What the task asks »
Could every line of the data be copied out once more, exactly?

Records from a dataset
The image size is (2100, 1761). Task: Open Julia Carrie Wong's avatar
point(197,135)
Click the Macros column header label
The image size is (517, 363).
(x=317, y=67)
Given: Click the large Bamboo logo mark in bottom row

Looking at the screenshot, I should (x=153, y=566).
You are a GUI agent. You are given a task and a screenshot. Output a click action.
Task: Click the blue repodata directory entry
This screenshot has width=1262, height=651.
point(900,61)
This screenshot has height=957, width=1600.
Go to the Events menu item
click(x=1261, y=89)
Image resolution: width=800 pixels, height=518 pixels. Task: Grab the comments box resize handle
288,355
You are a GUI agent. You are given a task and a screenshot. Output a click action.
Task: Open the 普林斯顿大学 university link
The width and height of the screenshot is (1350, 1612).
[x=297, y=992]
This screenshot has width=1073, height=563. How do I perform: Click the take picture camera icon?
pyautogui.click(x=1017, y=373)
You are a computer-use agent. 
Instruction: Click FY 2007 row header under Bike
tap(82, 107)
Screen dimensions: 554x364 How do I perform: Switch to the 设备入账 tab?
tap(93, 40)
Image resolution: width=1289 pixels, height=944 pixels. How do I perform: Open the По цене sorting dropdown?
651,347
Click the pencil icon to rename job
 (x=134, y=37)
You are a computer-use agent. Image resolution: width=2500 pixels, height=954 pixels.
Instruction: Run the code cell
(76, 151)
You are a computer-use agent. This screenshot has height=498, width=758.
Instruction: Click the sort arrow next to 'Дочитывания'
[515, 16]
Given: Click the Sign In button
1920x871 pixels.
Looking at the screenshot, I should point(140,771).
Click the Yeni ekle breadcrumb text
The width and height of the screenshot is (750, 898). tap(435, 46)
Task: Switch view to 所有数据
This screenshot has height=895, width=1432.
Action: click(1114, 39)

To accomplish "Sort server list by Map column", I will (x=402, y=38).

Expected answer »
The image size is (2100, 1761). Task: Open Julia Carrie Wong's avatar
point(197,135)
Click the Macros column header label
The image size is (517, 363).
(x=317, y=67)
Given: Click the large Bamboo logo mark in bottom row

Looking at the screenshot, I should (x=153, y=566).
You are a GUI agent. You are given a task and a screenshot. Output a click action.
Task: Click the blue repodata directory entry
This screenshot has width=1262, height=651.
point(900,61)
This screenshot has height=957, width=1600.
Go to the Events menu item
click(x=1261, y=89)
Image resolution: width=800 pixels, height=518 pixels. Task: Grab the comments box resize handle
288,355
You are a GUI agent. You are given a task and a screenshot. Output a click action.
Task: Open the 普林斯顿大学 university link
The width and height of the screenshot is (1350, 1612).
[x=297, y=992]
This screenshot has width=1073, height=563. How do I perform: Click the take picture camera icon?
pyautogui.click(x=1017, y=373)
You are a computer-use agent. 
Instruction: Click FY 2007 row header under Bike
tap(82, 107)
Screen dimensions: 554x364 How do I perform: Switch to the 设备入账 tab?
tap(93, 40)
Image resolution: width=1289 pixels, height=944 pixels. How do I perform: Open the По цене sorting dropdown?
651,347
Click the pencil icon to rename job
 (x=134, y=37)
You are a computer-use agent. Image resolution: width=2500 pixels, height=954 pixels.
Instruction: Run the code cell
(76, 151)
You are a computer-use agent. This screenshot has height=498, width=758.
Instruction: Click the sort arrow next to 'Дочитывания'
[515, 16]
Given: Click the Sign In button
1920x871 pixels.
Looking at the screenshot, I should point(140,771).
Click the Yeni ekle breadcrumb text
The width and height of the screenshot is (750, 898). tap(435, 46)
Task: Switch view to 所有数据
This screenshot has height=895, width=1432.
Action: click(1114, 39)

To accomplish "Sort server list by Map column", I will (x=402, y=38).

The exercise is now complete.